Vision Agents v0.3: Deployments, HTTP Support, & 10 New Plugins
Blog post from Stream
Vision Agents v0.3 represents a major advancement in the deployment of multimodal AI agents for production-scale applications, building upon the foundation established in v0.2. This release introduces comprehensive infrastructure improvements, including HTTP APIs, observability, session management, and real-world integrations, enabling the deployment of AI agents for various tasks such as customer support and yoga instruction.
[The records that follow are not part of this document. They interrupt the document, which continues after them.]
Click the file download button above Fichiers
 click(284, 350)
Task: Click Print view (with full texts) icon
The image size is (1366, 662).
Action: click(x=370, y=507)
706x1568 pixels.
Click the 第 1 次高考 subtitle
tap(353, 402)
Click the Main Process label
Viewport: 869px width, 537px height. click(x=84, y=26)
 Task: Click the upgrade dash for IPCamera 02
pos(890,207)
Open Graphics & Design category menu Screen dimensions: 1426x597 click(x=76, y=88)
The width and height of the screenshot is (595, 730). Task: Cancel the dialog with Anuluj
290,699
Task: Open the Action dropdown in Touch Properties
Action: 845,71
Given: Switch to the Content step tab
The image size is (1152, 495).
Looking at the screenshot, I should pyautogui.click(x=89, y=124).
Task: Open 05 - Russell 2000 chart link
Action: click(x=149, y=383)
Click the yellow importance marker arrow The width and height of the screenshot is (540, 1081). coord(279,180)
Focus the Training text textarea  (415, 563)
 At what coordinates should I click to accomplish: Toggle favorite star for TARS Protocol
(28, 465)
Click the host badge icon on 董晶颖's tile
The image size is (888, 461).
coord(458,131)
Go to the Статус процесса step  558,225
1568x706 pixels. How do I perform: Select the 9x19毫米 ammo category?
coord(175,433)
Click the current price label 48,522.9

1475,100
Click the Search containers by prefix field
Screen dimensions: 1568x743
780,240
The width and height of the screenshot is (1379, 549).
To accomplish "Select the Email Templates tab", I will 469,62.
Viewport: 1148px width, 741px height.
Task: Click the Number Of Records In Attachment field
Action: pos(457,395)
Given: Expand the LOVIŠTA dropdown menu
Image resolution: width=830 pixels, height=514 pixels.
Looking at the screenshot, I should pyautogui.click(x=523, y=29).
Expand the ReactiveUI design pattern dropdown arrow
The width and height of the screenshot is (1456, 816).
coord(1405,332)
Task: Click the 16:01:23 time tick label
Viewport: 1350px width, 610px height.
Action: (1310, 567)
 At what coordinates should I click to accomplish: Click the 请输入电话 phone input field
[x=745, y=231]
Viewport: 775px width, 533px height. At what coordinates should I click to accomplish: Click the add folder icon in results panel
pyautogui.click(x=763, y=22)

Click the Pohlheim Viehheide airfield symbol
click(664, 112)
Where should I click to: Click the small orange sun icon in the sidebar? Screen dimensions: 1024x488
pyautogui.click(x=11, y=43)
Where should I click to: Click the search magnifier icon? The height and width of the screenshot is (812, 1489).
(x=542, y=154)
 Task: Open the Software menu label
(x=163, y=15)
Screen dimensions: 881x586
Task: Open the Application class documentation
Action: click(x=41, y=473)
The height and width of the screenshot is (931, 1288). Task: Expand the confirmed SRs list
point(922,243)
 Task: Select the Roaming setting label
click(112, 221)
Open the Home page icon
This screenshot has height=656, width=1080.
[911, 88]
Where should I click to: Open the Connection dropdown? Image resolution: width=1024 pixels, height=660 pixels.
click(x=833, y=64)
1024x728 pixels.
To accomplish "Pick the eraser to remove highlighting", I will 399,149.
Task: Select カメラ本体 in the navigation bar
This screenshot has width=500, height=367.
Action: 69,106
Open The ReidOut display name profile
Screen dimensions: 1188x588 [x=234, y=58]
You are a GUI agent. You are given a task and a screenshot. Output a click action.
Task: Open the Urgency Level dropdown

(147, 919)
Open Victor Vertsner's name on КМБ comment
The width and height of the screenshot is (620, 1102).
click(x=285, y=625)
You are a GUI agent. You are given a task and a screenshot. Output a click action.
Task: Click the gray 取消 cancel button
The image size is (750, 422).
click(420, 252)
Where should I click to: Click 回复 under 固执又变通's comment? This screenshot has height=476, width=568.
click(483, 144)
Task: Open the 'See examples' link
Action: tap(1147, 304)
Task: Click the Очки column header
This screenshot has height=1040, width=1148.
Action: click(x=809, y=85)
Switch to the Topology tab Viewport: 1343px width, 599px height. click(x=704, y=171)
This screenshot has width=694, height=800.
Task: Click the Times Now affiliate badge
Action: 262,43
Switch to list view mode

The update includes 10 new plugins, enhancing capabilities with integrations from AWS, NVIDIA, and HuggingFace, alongside powerful phone integration and retrieval-augmented generation (RAG) capabilities for handling customer interactions via Twilio and Turbopuffer. v0.3 supports the deployment of agents as HTTP services using FastAPI, with built-in REST endpoints, session management, and observability tools like Prometheus for monitoring LLM, STT, TTS, and other metrics. The release also showcases applications in security, with examples of real-time face recognition and package detection, and offers a suite of tools from Gemini for expanding agent functionalities beyond simple Q&A. Vision Agents v0.3 is open-source, encouraging community involvement and contributions, and offers a streamlined process for getting started with examples and deployment guidance.